When you lose someone that early, there are many things left undone.  One is to document his history.  I've never been much interested in creating a family tree, tracking who is connected or descended from whom.  This website, although not following that particular format, is somewhat of a family tree.  I do know that Bruce's parents were William Gardner DeCosta and Ida M. DeCosta.  I know that Ida and Gardner divorced.  When Bruce and I met, he and his brother Jimmy lived with his father and his father's housekeeper/friend Marie, in North Scituate, Mass.  His mother lived in Brocton, Mass., eventually relocated to Texas with her new husband and last I heard was living in California.  My parents were Alfred and Evelyn Doherty.  I was second oldest in the line of seven children.   
We were about 12 or 13 when Bruce and I first met.  I can't say it was love at first sight.  I decided he was a pompous ass the first day I saw him, coming out of Brooks Drug Store.  He was my sister Mary's friend from her homeroom in Scituate High School.  Much to my surprise, later that summer I discovered that he was best friend to my best friend's  boyfriend, Henry Murphy.   Bruce and "Tucker" Murphy were inseparable in those early years.

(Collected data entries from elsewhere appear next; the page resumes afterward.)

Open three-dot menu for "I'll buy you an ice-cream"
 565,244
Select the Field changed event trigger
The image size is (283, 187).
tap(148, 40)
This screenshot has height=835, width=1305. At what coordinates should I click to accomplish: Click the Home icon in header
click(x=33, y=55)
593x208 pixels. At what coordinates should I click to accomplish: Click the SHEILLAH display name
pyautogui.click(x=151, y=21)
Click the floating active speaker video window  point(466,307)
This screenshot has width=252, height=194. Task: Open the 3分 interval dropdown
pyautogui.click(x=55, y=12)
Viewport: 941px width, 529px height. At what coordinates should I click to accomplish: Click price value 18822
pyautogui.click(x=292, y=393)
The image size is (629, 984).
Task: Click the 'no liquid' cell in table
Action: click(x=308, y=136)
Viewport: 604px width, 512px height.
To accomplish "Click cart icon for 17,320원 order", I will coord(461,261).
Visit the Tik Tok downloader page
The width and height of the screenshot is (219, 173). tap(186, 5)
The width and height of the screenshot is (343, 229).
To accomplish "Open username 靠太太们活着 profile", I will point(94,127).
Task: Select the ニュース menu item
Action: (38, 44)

Needless to say, those big brown eyes and his quiet ways stole my heart.
We were teens in the 1950's, and enjoyed all the hokey stuff that the '50's brought us.  Our finest hangout was Fader's restaurant in Scituate Harbor. I'm sure they are long gone now, but they (Mr. And Mrs. Fader) made absolutely and unequivocally the BEST cheeseburger in the world.  Add the Music, (jukebox and radio), beach parties, the roller rink, and most of all, cars, to our existence, and that was our world.  Life at home was difficult for Bruce and Jimmy.  Alcoholism was a problem with both his parents.  Before he was 16, Bruce was living alone in a rented room and supporting himself.   He worked as a mechanic for Front Street Ford, in Scituate Harbor those years, at first part time and he finally quit school to work full time so he could pay his own way.
At the age of 17, Bruce joined the Navy.  Having a Portuguese heritage, he was drawn to life on the sea.  He didn't like the beach, but loved being at sea, in anything that floated.  And in some things that sank, like the great deal he got on a boat for himself, which sank while tied to the dock. 
We married young and had the four great kids you see in our Home page.  We enjoyed the poverty and camaraderie that Navy life offered to it's families.  I wouldn't trade our military life for the world.  The long separations were hard with a young family, but there was always someone nearby having the same experiences, which somehow made it work, because everyone helped everyone.  Especially the wives who had husbands on the same ship.  And I can't tell you the joy of seeing that ship steam into port after being at sea for nine months or coming home from Vietnam. 


We document in this web site some of his Naval history and memories.  Most of the photos are pictures he took or were sent to him by friends.  Some of the ships he served on are shown on the website.  He joined the Nuclear Navy in it's infancy, and in order to "qualify" as a "Nuke" he went to a Naval school that crammed four years of college into a one year program.    It was tough because he studied and went to school from 6:00am to 7:00pm, and some nights stayed later at the base library to study or research.  Then he came home to sleep and do it all over again.  We were so proud when he succeeded.  After all, he was a high school dropout with a GED, and many of the men who fell by the wayside in the Nuclear program were men who had college degrees.  He did qualify and became a part of the very first Nuclear fleet, serving aboard the USS Bainbridge.
He was a man who loved his family.  He was a sailor who loved the sea.
Dad 1958
Dad 1966
Dad 1958
Dad in the boiler room
Original Navy Picture
Updated 1/6/07
Scituate Light
Cohasset downtown - Dad and Tucker Murphy got arrested on that very stretch for standing in the middle of the road and shooting at ducks flying overhead.  They had gone duck hunting in Cohasset and had no success.  Walking home, headed down this very street, a flock of ducks came flying toward them, and well, you know.  Gotta shoot at them.  Didn't hit any but got picked up for discharging firearms in the middle of town.  There were much fewer cars there then, too.


This web site is a mini history of this DeCosta family and those near and dear to us.  We begin this story, or history, with the lives and adventures of Bruce and Alma DeCosta mainly because we don't have much history of Bruce's side of the family.  We lost Bruce at the age of 39 in an auto accident.